The Company's principal financial instruments consist of
investments, cash, receivables and payables arising from its
operations and activities. The main risks arising from the
Company's financial instruments and the policies for managing each
of these risks are summarised below.
Credit Risk
Credit risk is the risk of loss associated with the
counterparty's inability to fulfil its obligations. The Company's
credit risk is primarily attributable to investments, receivables
and cash balances with the maximum exposure being the reported
balance in the statement of financial position. The Company has a
nominal level of debtors and as such the Company believes that the
credit risk to these is minimal. The Company holds available cash
and securities with licensed banks and financial institutions. The
Company considers the credit ratings of banks in which it holds
funds in order to reduce exposure to credit risk. The funds are
available on demand.
The carrying amount of financial assets represents the maximum
credit exposure.
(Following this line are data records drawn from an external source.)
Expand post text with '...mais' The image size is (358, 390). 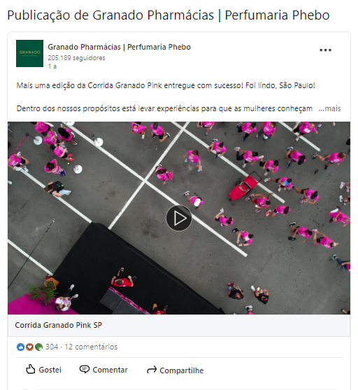coord(329,109)
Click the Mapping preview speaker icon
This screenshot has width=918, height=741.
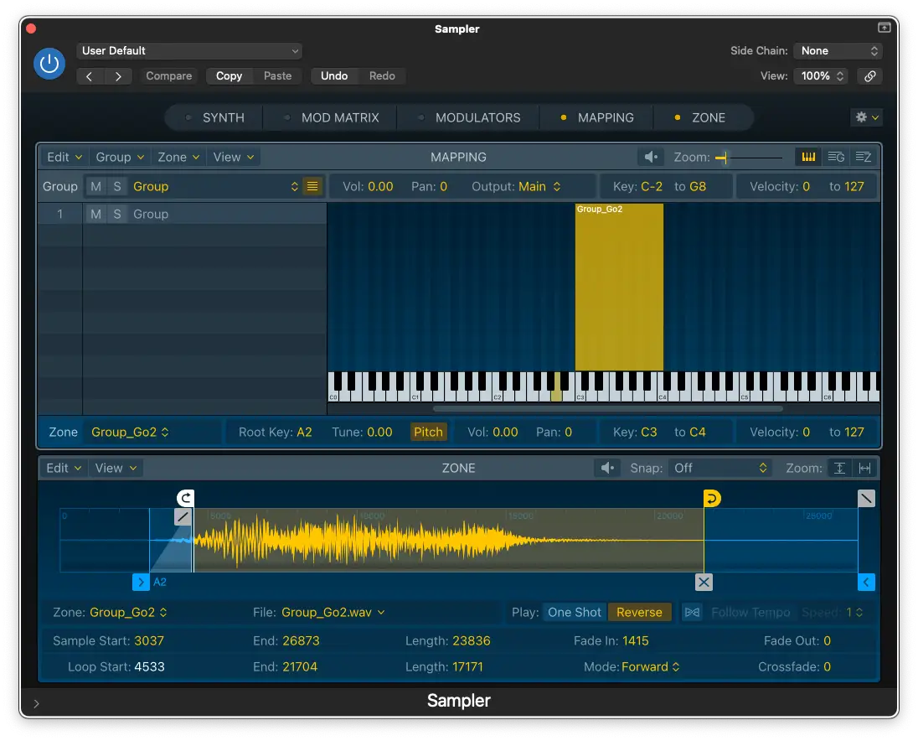650,158
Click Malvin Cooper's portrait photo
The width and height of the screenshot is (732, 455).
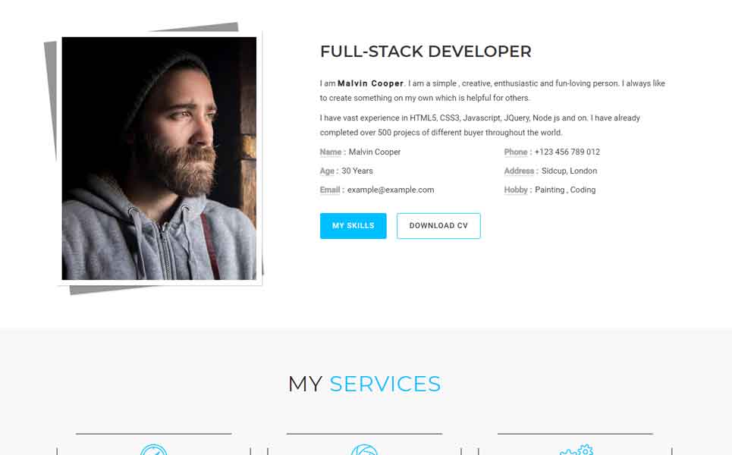click(x=159, y=158)
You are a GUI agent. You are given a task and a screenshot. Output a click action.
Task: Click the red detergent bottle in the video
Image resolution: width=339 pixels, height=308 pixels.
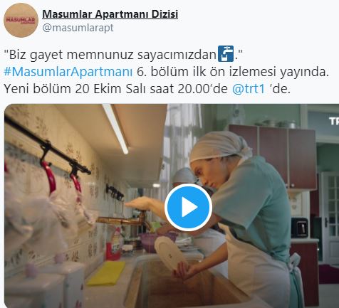114,244
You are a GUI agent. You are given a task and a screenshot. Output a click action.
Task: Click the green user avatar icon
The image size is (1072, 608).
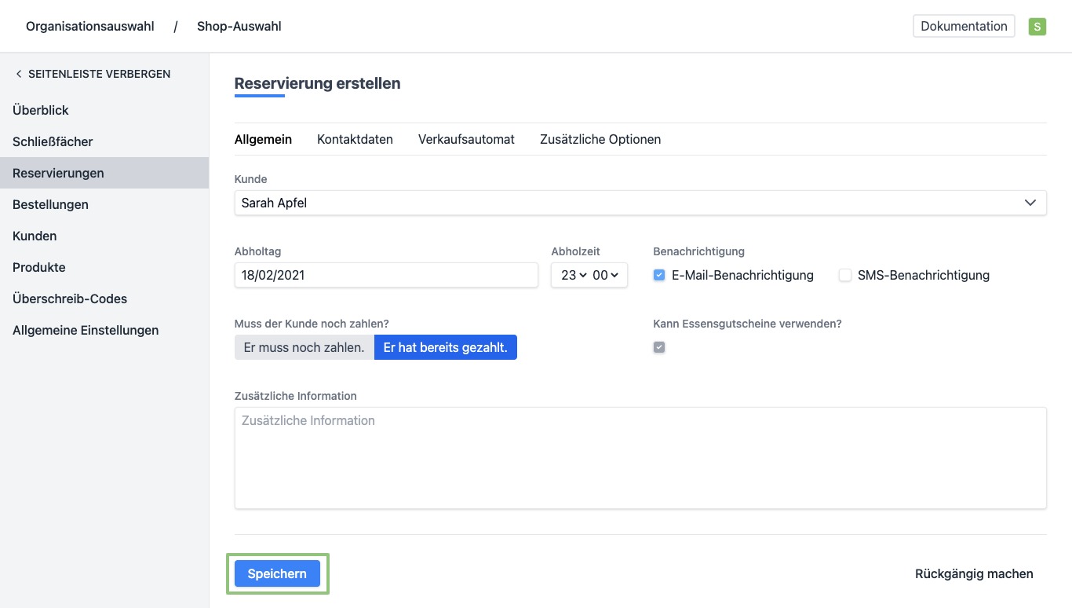(1037, 27)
The maximum exposure to credit risk at the
reporting date was:
Carrying amount Carrying amount
2018 2017
GBP GBP
Cash and cash equivalents 555,293 875,885
Loan receivable 226,584 200,000
Trade and other receivables 14,480 17,090
-------------- --------------
796,357 1,092,975
Market price risk
Market price risk is the risk that the market price will
fluctuate due to macro-economic issues such as changes in market
factors specific to that security, market interest rates and
foreign exchange rates.
The Company is exposed to significant market price risks as
financial instruments recognised are linked to market price
volatility.
A 1% increase/decrease in market value of investments would
increase/decrease equity and profit by GBP11,312 (2017:
GBP10,522).
Liquidity risk
The Company is exposed to liquidity risk to the extent that it
holds investments that it may not be able to sell quickly at close
to fair value.
The risk is managed by the Company by means of cash flow
planning to ensure that future cash requirements are anticipated
and, where financial instruments have to be sold to meet these
requirements, the process is carried out in a controlled manner
intended to minimise the liquidity risk involved.
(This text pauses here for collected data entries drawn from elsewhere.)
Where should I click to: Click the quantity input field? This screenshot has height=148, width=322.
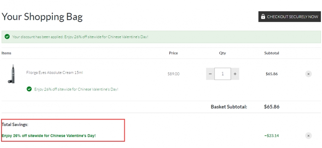point(223,74)
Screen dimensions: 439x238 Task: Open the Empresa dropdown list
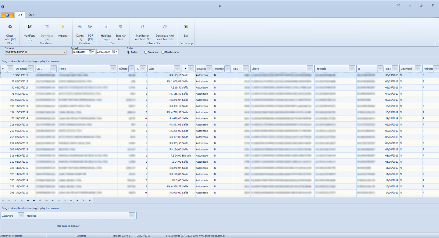coord(64,52)
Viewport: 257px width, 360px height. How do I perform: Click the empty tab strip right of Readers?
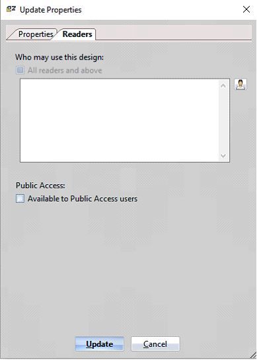click(173, 33)
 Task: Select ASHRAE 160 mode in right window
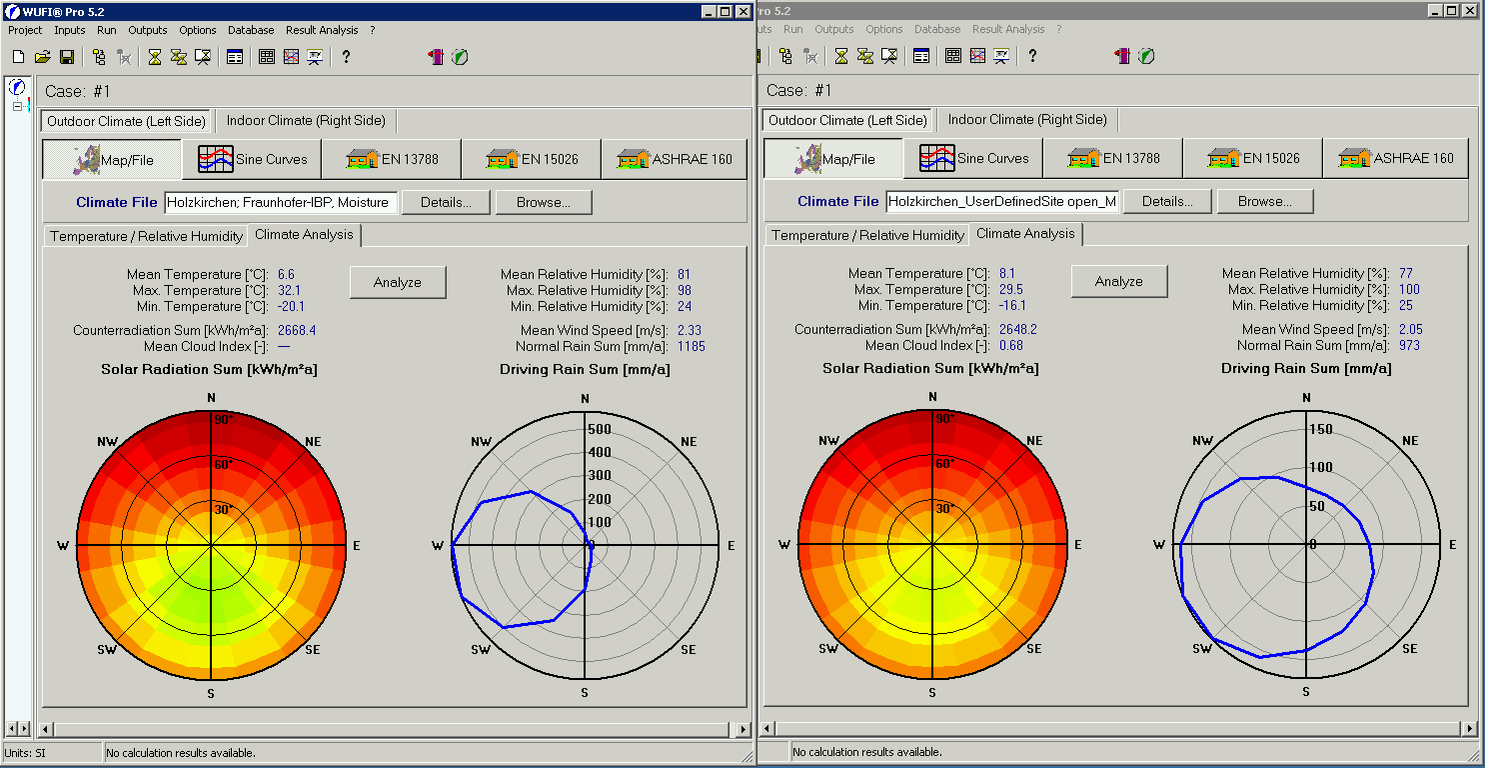[1398, 158]
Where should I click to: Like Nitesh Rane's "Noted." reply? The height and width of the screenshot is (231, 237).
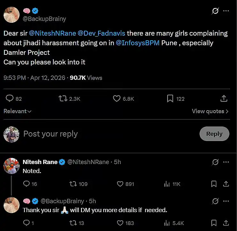point(120,184)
The residual undiscounted contractual maturities of financial
liabilities are as follows:
30 June 2018
Less than 1-3 3 months 1-5 Over No stated
1 month months to 1 year years 5 years maturity
GBP GBP GBP GBP GBP GBP
Financial liabilities
Trade and other 23,759 - - - - -
payables
---------------------- ---------- -------- ----------- ------- --------- ----------
23,759 - - - - -
---------------------- ---------- -------- ----------- ------- --------- ----------
30 June 2017
Less than 1-3 3 months 1-5 Over No stated
1 month months to 1 year years 5 years maturity
GBP GBP GBP GBP GBP GBP
Financial liabilities
Trade and other 30,043 - - - - -
payables
---------------------- ---------- -------- ----------- ------- --------- ----------
30,043 - - - - -
---------------------- ---------- -------- ----------- ------- --------- ----------
Interest rate risk
A significant share of the Company's assets can be comprised of
cash held at banks. As a result, the Company is subject to risk due
to fluctuations in the prevailing level of market interest rates.
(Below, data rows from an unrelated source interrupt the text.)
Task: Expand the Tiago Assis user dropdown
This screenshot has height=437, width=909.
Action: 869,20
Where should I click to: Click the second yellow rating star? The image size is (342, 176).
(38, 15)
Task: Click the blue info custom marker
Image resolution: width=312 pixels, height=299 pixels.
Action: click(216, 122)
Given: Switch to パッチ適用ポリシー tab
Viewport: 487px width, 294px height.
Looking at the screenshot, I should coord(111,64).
However, income earned from bank interest is not considered
material to the Company's performance or financial position.
Fair values of financial assets and liabilities
At 30 June 2018, the carrying amounts of cash resources, trade
and other receivables, and trade and other payables approximate
fair value due to their short-term maturities.
Foreign currency risk
The Company is exposed to foreign currency risk on fluctuations
related to financial assets and liabilities that are denominated in
a number of currencies.
GBP equivalents as at 30 June 2018
Total by
Investments Cash at currency
bank
GBP GBP GBP
HKD 465,973 - 465,973
USD 369,794 1,460 371,254
CAD 19,614 - 19,614
-------------- -------------- --------------
855,381 1,460 856,841
GBP equivalents as at 30 June 2017
Total by
Investments Cash at currency
bank
GBP GBP GBP
HKD 341,859 - 341,859
USD 155,549 879 156,428
CAD 11,306 - 11,306
-------------- -------------- --------------
508,714 879 509,593
The following significant exchange rates applied during the
year:
Average Average
rate for rate for
active year active year
2018 2017
HKD 10.539 9.851
USD 1.347 1.269
CAD 1.711 1.683
Year-end Year-end
rate rate
2018 2017
HKD 10.306 10.149
USD 1.313 1.300
CAD 1.711 1.688
Sensitivity analysis
A 5% percent strengthening of Sterling against the Hong Kong
Dollar, US Dollar and Canadian Dollar at 30 June 2018 would have
decreased equity and profit for the year by the amounts shown
below. The analysis assumes that all other variables, in particular
interest rates, remain constant.
2018 Equity Profit or loss
HKD (GBP22,188) (GBP22,188)
USD (GBP17,669) (GBP17,669)
CAD (GBP934) (GBP934)
A 5% percent weakening of Sterling against the Hong Kong Dollar,
US Dollar and Canadian Dollar at 30 June 2018 would have the equal
but opposite effect on the basis that all other variables, in
particular interest rates, remain constant.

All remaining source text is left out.